Ayat berikutnya menjelaskan lebih rinci tentang hakikat kemenangan yang Allah cintai dan kehendaki, bahkan ia menjadi syarat kemenangan yang bersifat terus menerus dan berkelanjutan di muka bumi, yaitu firman Allah, "Yaitu orangorang yang jika Kami teguhkan kedudukan mereka di muka bumi, niscaya mereka mendirikan shalat, menunaikan zakat, menyuruh berbuat yang ma'ruf dan mencegah dari perbuatan yang munkar, dan kepada Allah-lah kembali segala urusan." (Al-Hajj: 40-41)

Karena itu, cara yang paling nyata memenangkan agama Allah dengan melaksanakan dan mengagungkan syiar-syiar Allah yang tersebut dalam ayat di atas:

1. Shalat

Shalat merupakan media dan sarana yang menghubungkan antara hamba dan penciptanya. Dengan menunaikan shalat sesuai dengan tuntunan, maka kekuatan fisik dan ruhani akan terus ada. Bahkan dari shalat itu seorang hamba akan merasakan kenyamanan jiwa yang luar biasa.

2. Membayar zakat

Dengan membayar zakat, itu artinya seorang hamba Allah telah menunaikan hak-hak harta. Ia juga telah berhasil melawan sifat kikir dan dengki yang bersemayam dalam dirinya, membersihkan diri dari sikap tamak dan bakhil, berhasil mengalahkan was-was setan, menunaikan tugas sosial, menyantuni orang-orang lemah lagi membutuhkan, dan berhasil menjadi sosok yang penuh manfaat dalam hidupnya. (Fi Zhilal Al-Qur'an, 4/2427)

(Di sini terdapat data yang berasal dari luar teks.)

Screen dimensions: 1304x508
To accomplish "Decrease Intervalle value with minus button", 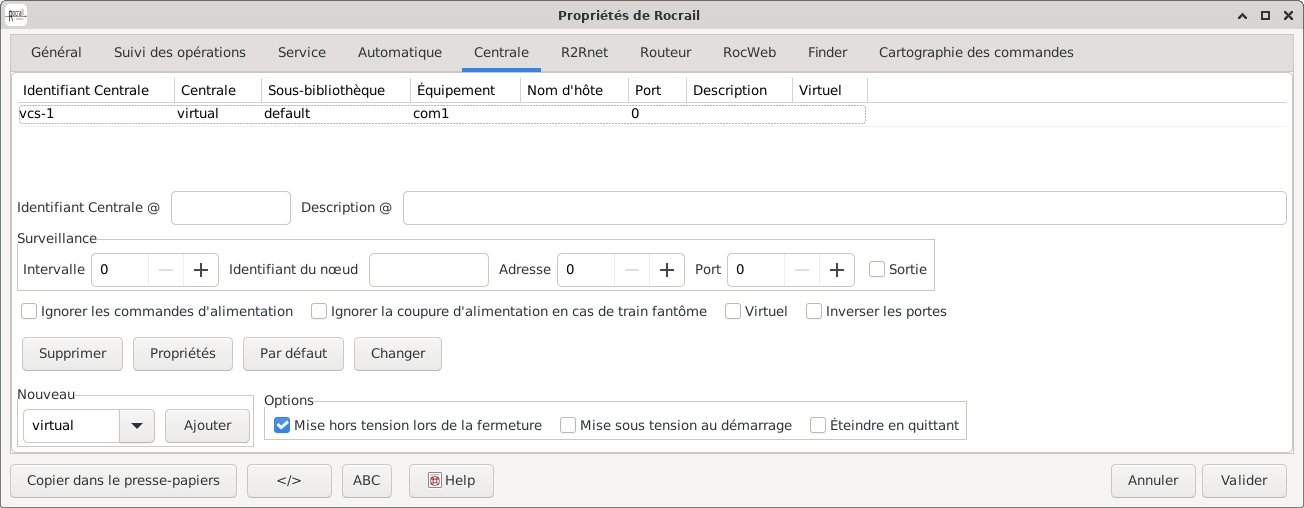I will [x=166, y=269].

3. Menyuruh yang ma'ruf dan melarang yang mungkar

Pada amal mulia ini terdapat upaya untuk memperbaiki orang lain selain diri mereka sendiri, sebab manusia itu hidup di antara kejahilan dan kelalaian. Karena itu, mereka butuh nasihat, peringatan, serta dorongan untuk melakukan kebaikan. Manusia juga hidup di antara pembangkang dan pemberontak. Karena itu mereka harus dilarang melakukan kemungkaran.

Ketika sebab-sebab kemenangan ini dipraktikkan oleh sebuah negara atau umat, maka Allah akan mengaruniakan kepada mereka kemenangan dan pertolongan yang cemerlang, walaupun mereka berada di tengah musuh-musuh yang kuat. Dari keterangan sirah Nabawiyah dan kisah khulafaurrasyidin kita akan menemukan fakta tentang hal ini.

Namun, jika mereka ditakdirkan menjadi pemimpin di bumi, tapi mereka melalaikan shalat, enggan membayar zakat, meninggalkan tradisi amar ma'ruf dan nahi mungkar, maka Allah akan membiarkan mereka bersandar kepada diri mereka sendiri tanpa bimbingan dan arahan-Nya, dijadikan musuh menguasai mereka, dijadikan mereka terpecah belah menjadi berkelompokkelompok yang tidak memiki kekuatan sama sekali. Perjalanan sejarah juga memiliki cacatan rapi akan hal ini.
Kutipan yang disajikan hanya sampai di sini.